Rumit dan Mahal, Penyelenggaraan Pemilu di Tengah Pandemi Covid-19
Korea Selatan berhasil menyelenggarakan pemilu di tengah pandemi Covid-19. Namun, penyelenggaraannya berat dan rumit. Indonesia diharapkan tidak memaksakan menggelar pemilu di tengah pandemi, seperti Korea Selatan.
Oleh
INGKI RINALDI
·3 menit baca
JAKARTA, KOMPAS — Pemilihan umum tetap dimungkinkan untuk diselenggarakan di tengah pandemi Covid-19. Akan tetapi, tak mudah menyelenggarakannya. Selain rumit, juga mahal. Untuk Indonesia, pemilu diharapkan baru digelar setelah pandemi berakhir.
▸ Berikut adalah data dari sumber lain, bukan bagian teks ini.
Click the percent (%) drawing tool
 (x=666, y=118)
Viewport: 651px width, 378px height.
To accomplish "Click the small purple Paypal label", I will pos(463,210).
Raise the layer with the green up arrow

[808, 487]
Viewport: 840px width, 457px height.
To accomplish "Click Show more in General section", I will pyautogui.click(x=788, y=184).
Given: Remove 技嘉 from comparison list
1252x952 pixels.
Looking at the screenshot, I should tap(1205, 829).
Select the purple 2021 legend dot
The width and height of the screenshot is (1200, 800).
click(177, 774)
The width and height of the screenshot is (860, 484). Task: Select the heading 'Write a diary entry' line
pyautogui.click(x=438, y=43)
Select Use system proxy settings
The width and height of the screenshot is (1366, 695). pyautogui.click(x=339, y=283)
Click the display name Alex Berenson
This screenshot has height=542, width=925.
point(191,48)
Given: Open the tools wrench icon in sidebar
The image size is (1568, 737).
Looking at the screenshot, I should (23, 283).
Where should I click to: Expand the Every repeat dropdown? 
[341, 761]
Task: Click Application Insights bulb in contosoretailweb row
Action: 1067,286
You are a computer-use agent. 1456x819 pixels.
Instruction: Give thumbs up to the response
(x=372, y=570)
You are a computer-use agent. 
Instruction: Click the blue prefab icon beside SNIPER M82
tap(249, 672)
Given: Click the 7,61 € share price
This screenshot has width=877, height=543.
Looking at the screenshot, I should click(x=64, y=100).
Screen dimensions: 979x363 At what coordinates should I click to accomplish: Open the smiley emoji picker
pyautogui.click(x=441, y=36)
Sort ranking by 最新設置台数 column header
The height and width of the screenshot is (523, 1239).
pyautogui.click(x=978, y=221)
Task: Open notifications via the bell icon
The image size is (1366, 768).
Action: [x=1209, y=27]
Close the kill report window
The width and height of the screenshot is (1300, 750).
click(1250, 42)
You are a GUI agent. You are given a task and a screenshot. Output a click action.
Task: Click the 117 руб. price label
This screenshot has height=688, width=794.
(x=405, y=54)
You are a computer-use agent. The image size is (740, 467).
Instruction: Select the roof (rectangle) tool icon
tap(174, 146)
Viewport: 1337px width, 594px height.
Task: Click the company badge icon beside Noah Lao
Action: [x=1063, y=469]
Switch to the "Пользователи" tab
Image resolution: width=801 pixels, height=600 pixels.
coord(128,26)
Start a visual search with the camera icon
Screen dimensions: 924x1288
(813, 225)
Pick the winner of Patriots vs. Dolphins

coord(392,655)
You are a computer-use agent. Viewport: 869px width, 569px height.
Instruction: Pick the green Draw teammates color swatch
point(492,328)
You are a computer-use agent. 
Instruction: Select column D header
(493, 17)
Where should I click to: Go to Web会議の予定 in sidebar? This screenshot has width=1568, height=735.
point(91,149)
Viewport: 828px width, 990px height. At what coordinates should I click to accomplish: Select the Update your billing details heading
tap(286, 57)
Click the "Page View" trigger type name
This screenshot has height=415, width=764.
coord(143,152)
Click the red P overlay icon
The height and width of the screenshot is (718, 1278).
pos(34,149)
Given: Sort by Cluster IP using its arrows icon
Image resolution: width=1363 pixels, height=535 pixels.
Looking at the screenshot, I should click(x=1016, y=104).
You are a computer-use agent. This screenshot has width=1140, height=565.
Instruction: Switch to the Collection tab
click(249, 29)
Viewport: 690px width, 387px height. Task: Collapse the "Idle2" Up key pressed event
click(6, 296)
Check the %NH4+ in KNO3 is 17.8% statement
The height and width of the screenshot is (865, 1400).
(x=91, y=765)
Kesimpulan itu mengemuka dalam diskusi daring bertema ”Pemilu di Masa Pandemi Covid-19: Belajar dari Korea Selatan”, Selasa (21/4/2020). Diskusi tersebut diselenggarakan bersama oleh International IDEA (International Institute for Democracy and Electoral Assistance), Pusat Studi Konstitusi Fakultas Hukum Universitas Andalas, Perkumpulan untuk Pemilu dan Demokrasi, Jaringan Demokrasi dan Pemilu Berintegritas, serta Rumah Kebangsaan.
Hadir sebagai pembicara, Manajer Program Senior International IDEA Adhy Aman dan Direktur Eksekutif Perkumpulan untuk Pemilu dan Demokrasi Titi Anggraini. Kemudian Direktur Rumah Kebangsaan Erika Widyaningsih sebagai moderator.
Menurut Adhy, bukan mustahil untuk menyelenggarakan pemilu di tengah pandemi Covid-19. Hanya saja, penyelenggaraan itu tidak mudah dan mahal. ”Berat, sulit, rumit, dan mahal. Ini mesti diingat,” katanya.
Ia mencontohkan pemilu di Korea Selatan (Korsel) yang tetap digelar, beberapa waktu lalu.
Korsel menerapkan pemungutan suara awal pada 10 dan 11 April lalu yang diikuti oleh sekitar 25 persen pemilih sebelum tiba waktu pemungutan suara yang jatuh pada 15 April 2020. Dengan demikian, bisa mengurangi jumlah pemilih di hari pemungutan suara.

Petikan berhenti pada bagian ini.